▶ **GIVEN RECORDS**
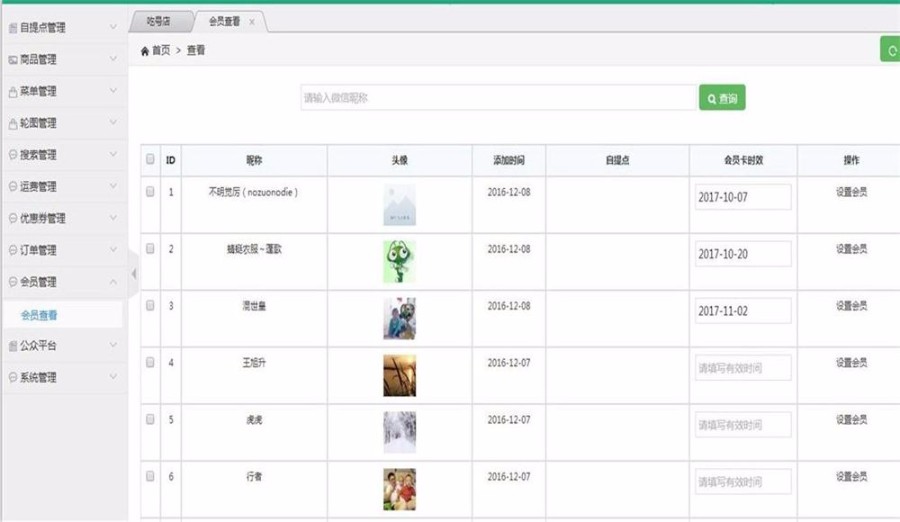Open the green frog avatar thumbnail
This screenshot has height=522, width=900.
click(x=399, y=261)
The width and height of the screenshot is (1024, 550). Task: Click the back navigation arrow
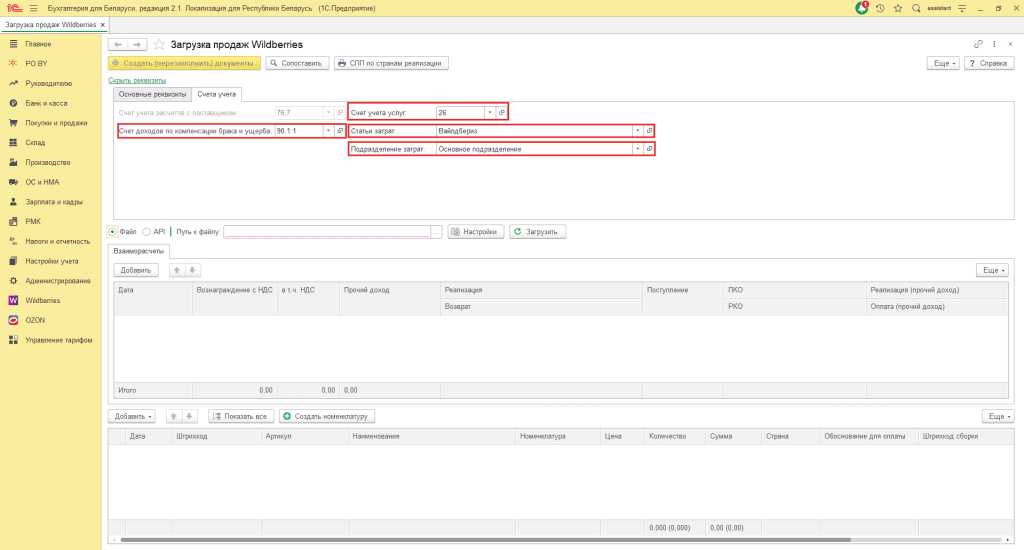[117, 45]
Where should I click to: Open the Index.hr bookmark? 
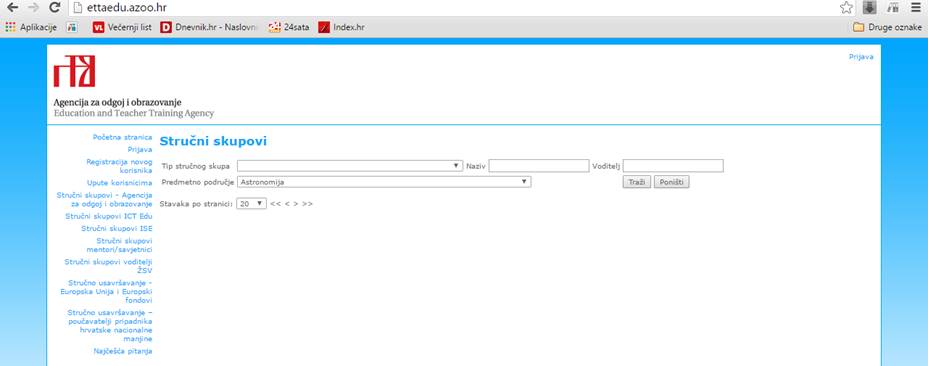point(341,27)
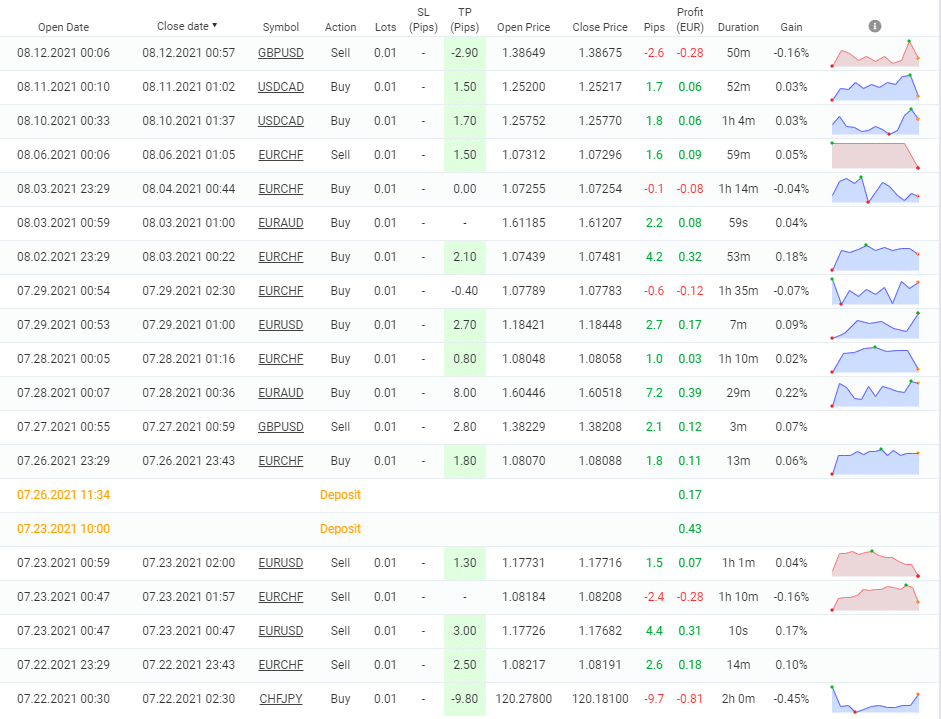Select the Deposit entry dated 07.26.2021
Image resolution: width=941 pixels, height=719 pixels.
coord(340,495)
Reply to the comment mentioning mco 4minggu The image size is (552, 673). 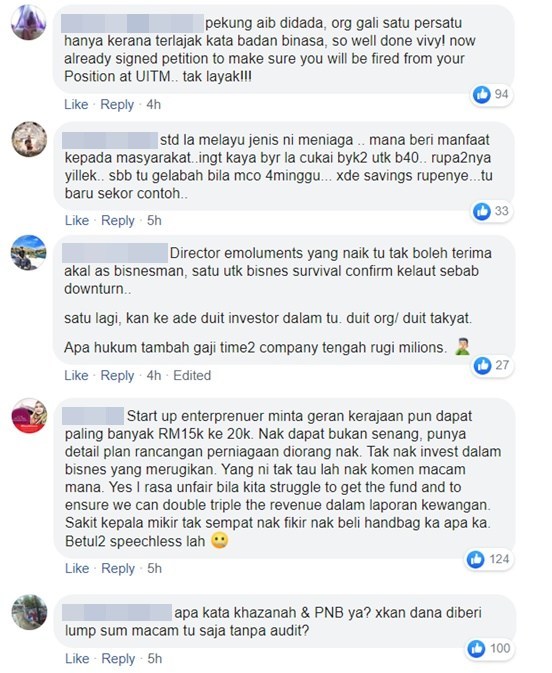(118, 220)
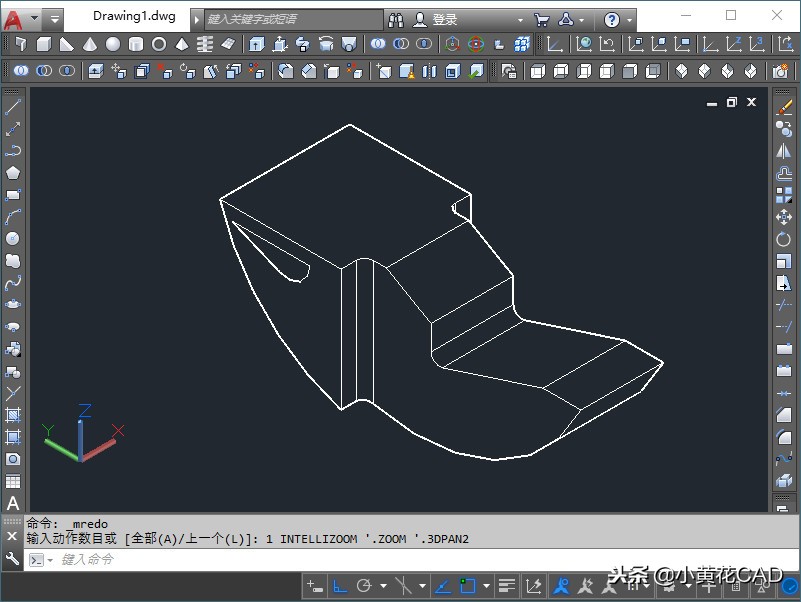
...
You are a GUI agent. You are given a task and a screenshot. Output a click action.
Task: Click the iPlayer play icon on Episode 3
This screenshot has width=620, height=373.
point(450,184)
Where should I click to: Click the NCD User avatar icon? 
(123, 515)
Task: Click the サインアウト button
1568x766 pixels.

▶ **PROBLEM**
From the material above, set down exactly the lines between the line holding "You are a GUI" and the line holding "1568x766 pixels.", inclusive. Include nothing else.

▶ **ANSWER AREA**
You are a GUI agent. You are given a task and a screenshot. Output a click action.
Task: Click the iPlayer play icon on Episode 3
This screenshot has width=620, height=373.
point(450,184)
Where should I click to: Click the NCD User avatar icon? 
(123, 515)
Task: Click the サインアウト button
1568x766 pixels.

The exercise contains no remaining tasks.